Long before Patrick Paige II, knew how to rip bass, he knew he wanted to fly. “Since I was little I was obsessed with aviation,” he recalls. “I wanted to be in the airforce until I got older and more conscious — no, I don’t wanna drop bombs on people for no fucking reason. But flying was an obsession that started young.” It’s a fixation that permeates his forthcoming sophomore album If I Fail Are We Still Cool, a collection of tenacious affirmations stitched together with in-flight interludes and an unshakable sense of ascension.
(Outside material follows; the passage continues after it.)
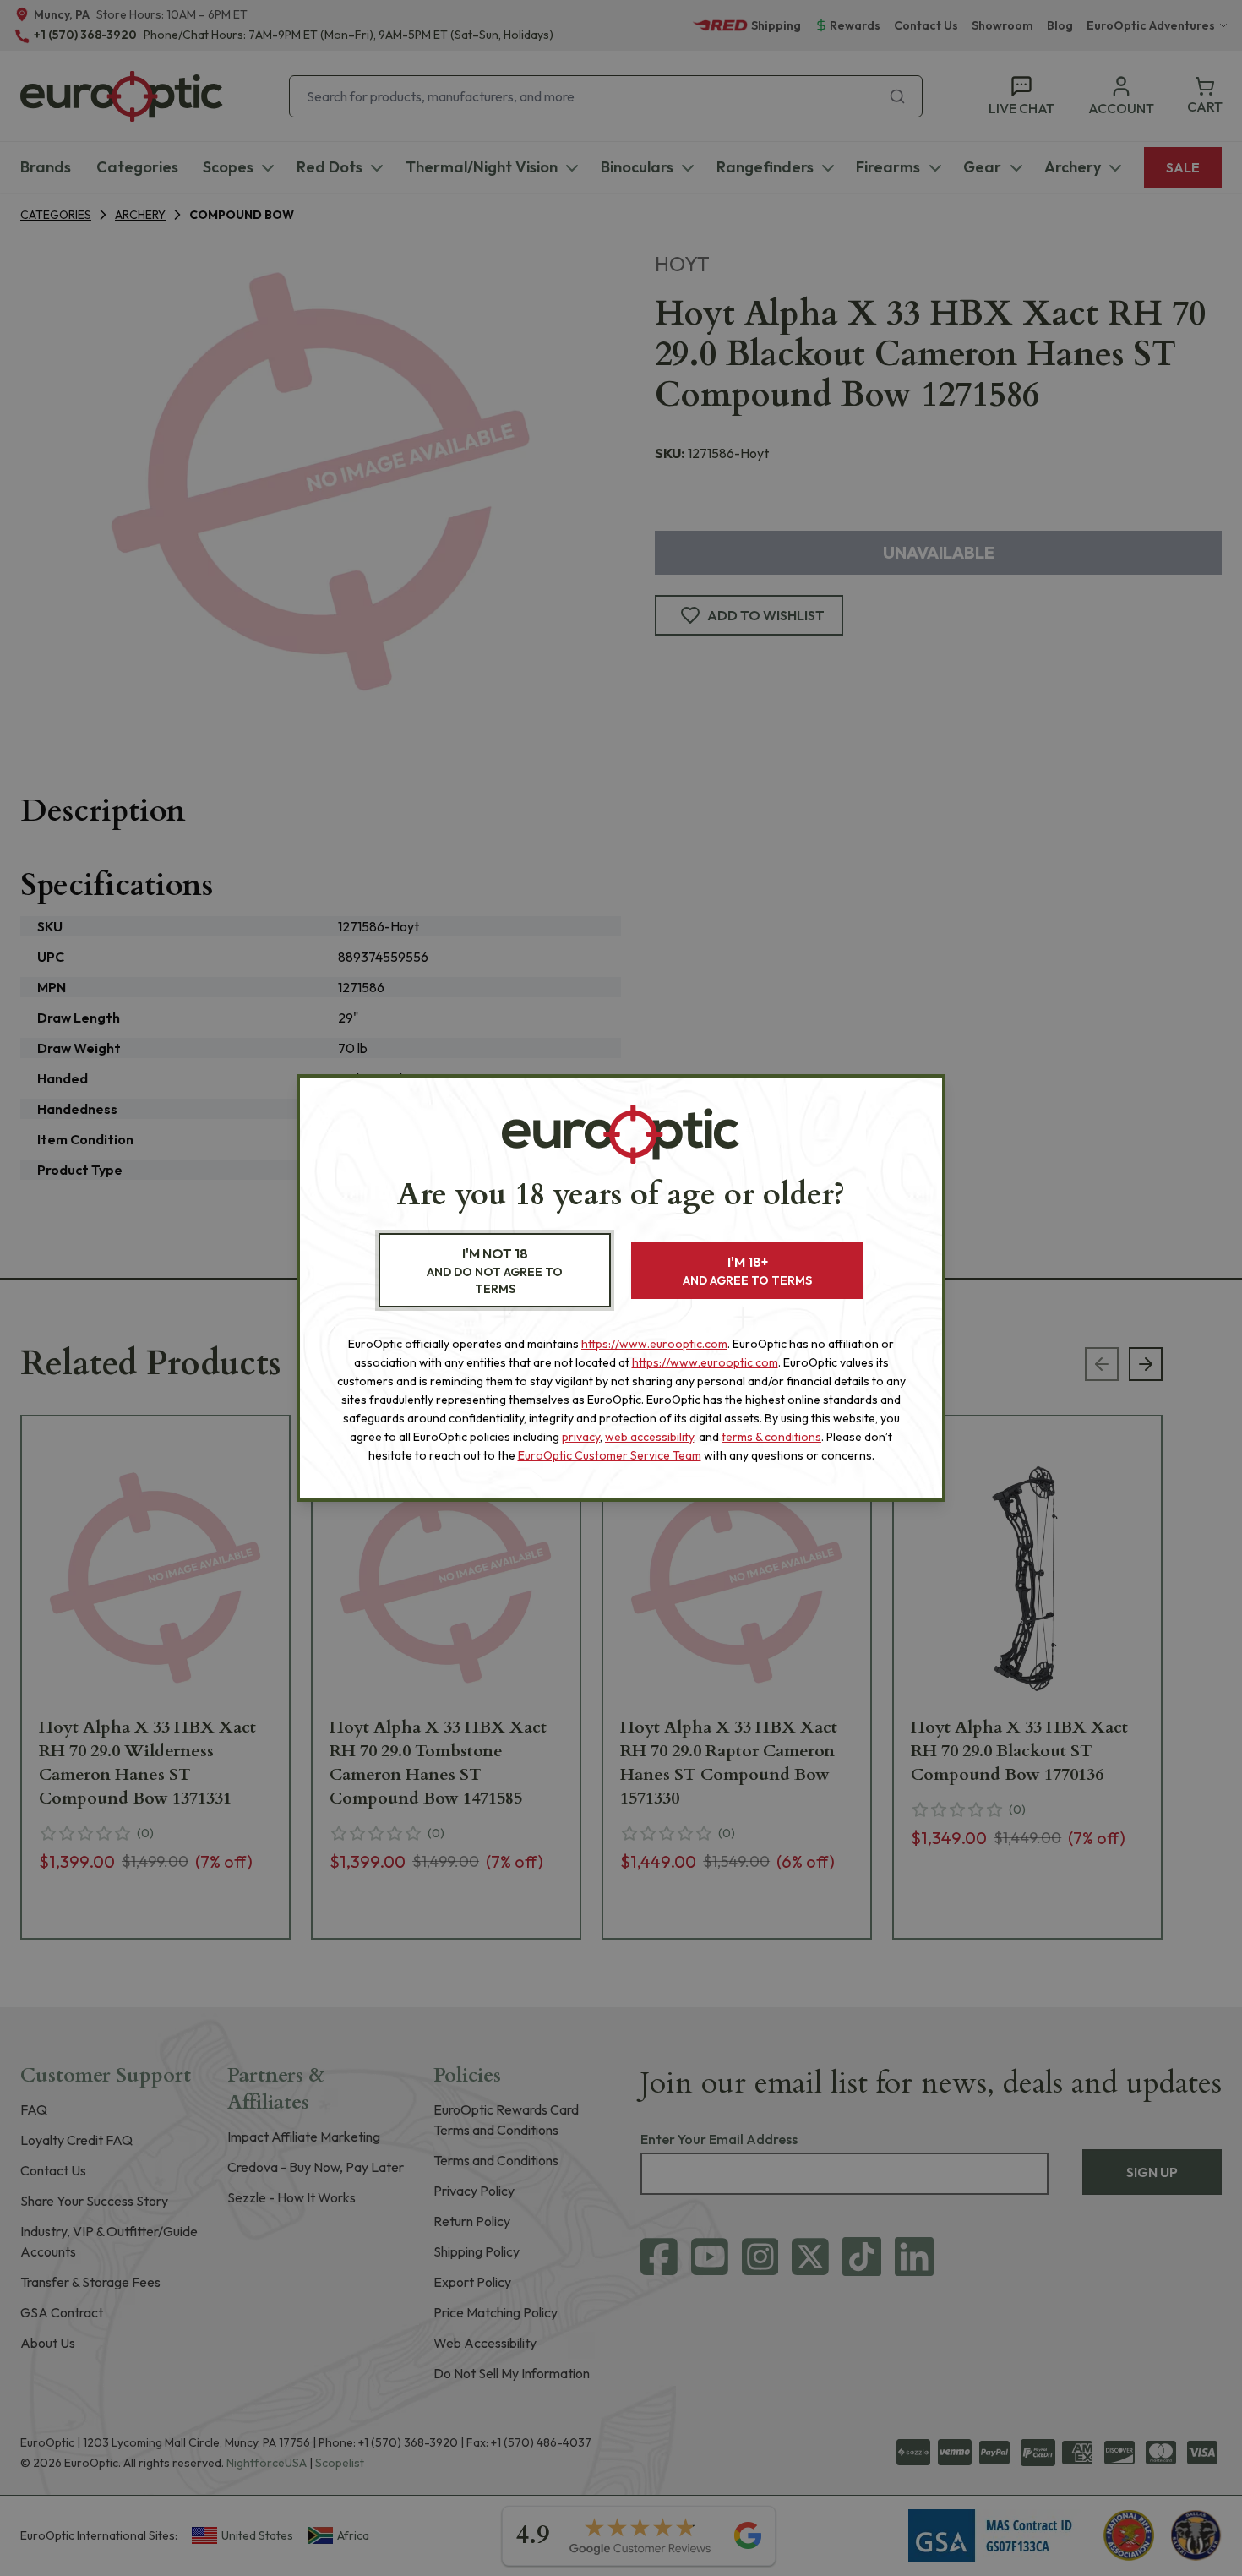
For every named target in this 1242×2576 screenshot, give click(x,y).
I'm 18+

What initially began as the makings of an EP quickly amassed into something more like a revelation once he wrote the hook-heavy “So They Say.” “I never trusted myself to write hooks, but once I wrote that, it was like, ‘oh shit, I can do this. I’m done pretending like I can’t.’” Written on the road and recorded in Hollywood at Chalice Recording Studios with the help of friends Chris Bosmith, Sean Matsukawa and Kameron Allen, the album provided Paige with a canvas to define himself. “I wanna stand for something,” he declares on “Who Am I.” “I wanna do it for the kids who got kicked out of class, beating on tables with the pens, they had no drum pads.” These moments of freeform introspection entwine with effortless grooves, such as on “Whisper” featuring Steve Lacy, Allen Love, and Durand Bernar. Elsewhere on the album, he links with Syd, Westside McFly, Saba, Ohana Bam, and Forte Bowie.
Yet for all its surrounding community, the album remains an inherently individual journey, one that only Paige can take. If he’s already introduced us to who he is as a bassist, and later as an artist, then If I Fail Are We Still Cool introduces us to Paige as a human, with all his vulnerabilities and insatiable ambition. Taken as a whole, it pays rhapsodic homage to who he’s always been while pushing further beyond the goal posts. “It represents everything in abundance that I’m willing to work hard for, and willing to elevate in every aspect.”